**YOUR ASSIGNMENT**
All lines below are to be output exactly as they stand.

[ENTRIES PROVIDED Boundary: Start]

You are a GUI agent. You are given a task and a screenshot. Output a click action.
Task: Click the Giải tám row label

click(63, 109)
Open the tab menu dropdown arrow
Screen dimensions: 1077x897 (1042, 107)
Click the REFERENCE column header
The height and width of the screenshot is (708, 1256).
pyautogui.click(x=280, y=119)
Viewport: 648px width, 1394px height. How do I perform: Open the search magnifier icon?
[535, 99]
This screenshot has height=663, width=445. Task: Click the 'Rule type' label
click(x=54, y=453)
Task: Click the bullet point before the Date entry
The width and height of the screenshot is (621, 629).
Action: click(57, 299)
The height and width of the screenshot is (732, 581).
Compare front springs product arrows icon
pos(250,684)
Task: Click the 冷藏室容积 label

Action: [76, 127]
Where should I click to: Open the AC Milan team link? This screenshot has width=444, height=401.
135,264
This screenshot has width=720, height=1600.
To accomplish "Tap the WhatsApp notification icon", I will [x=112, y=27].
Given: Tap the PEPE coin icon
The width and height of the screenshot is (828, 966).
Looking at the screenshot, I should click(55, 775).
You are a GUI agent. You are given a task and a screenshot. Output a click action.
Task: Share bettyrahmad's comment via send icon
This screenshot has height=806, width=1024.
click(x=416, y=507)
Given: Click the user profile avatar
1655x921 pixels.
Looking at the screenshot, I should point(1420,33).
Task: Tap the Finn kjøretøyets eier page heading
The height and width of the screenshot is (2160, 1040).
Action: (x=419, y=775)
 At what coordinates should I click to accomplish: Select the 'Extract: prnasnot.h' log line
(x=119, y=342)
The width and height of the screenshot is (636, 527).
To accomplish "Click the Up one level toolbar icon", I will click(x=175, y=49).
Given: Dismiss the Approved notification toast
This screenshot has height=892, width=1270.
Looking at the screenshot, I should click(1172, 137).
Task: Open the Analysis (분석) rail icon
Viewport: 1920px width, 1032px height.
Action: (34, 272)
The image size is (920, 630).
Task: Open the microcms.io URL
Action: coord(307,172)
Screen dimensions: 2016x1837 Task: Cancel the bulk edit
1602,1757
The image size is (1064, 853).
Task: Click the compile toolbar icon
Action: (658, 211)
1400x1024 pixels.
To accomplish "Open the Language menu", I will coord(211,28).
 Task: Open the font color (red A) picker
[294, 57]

[ENTRIES PROVIDED Boundary: End]

**TASK RESULT**
You are a GUI agent. You are given a task and a screenshot. Output a click action.
Task: Click the Giải tám row label

click(63, 109)
Open the tab menu dropdown arrow
Screen dimensions: 1077x897 (1042, 107)
Click the REFERENCE column header
The height and width of the screenshot is (708, 1256).
pyautogui.click(x=280, y=119)
Viewport: 648px width, 1394px height. How do I perform: Open the search magnifier icon?
[535, 99]
This screenshot has height=663, width=445. Task: Click the 'Rule type' label
click(x=54, y=453)
Task: Click the bullet point before the Date entry
The width and height of the screenshot is (621, 629).
Action: click(57, 299)
The height and width of the screenshot is (732, 581).
Compare front springs product arrows icon
pos(250,684)
Task: Click the 冷藏室容积 label

Action: [76, 127]
Where should I click to: Open the AC Milan team link? This screenshot has width=444, height=401.
135,264
This screenshot has width=720, height=1600.
To accomplish "Tap the WhatsApp notification icon", I will [x=112, y=27].
Given: Tap the PEPE coin icon
The width and height of the screenshot is (828, 966).
Looking at the screenshot, I should click(55, 775).
You are a GUI agent. You are given a task and a screenshot. Output a click action.
Task: Share bettyrahmad's comment via send icon
This screenshot has height=806, width=1024.
click(x=416, y=507)
Given: Click the user profile avatar
1655x921 pixels.
Looking at the screenshot, I should point(1420,33).
Task: Tap the Finn kjøretøyets eier page heading
The height and width of the screenshot is (2160, 1040).
Action: (x=419, y=775)
 At what coordinates should I click to accomplish: Select the 'Extract: prnasnot.h' log line
(x=119, y=342)
The width and height of the screenshot is (636, 527).
To accomplish "Click the Up one level toolbar icon", I will click(x=175, y=49).
Given: Dismiss the Approved notification toast
This screenshot has height=892, width=1270.
Looking at the screenshot, I should click(1172, 137).
Task: Open the Analysis (분석) rail icon
Viewport: 1920px width, 1032px height.
Action: (34, 272)
The image size is (920, 630).
Task: Open the microcms.io URL
Action: coord(307,172)
Screen dimensions: 2016x1837 Task: Cancel the bulk edit
1602,1757
The image size is (1064, 853).
Task: Click the compile toolbar icon
Action: (658, 211)
1400x1024 pixels.
To accomplish "Open the Language menu", I will coord(211,28).
 Task: Open the font color (red A) picker
[294, 57]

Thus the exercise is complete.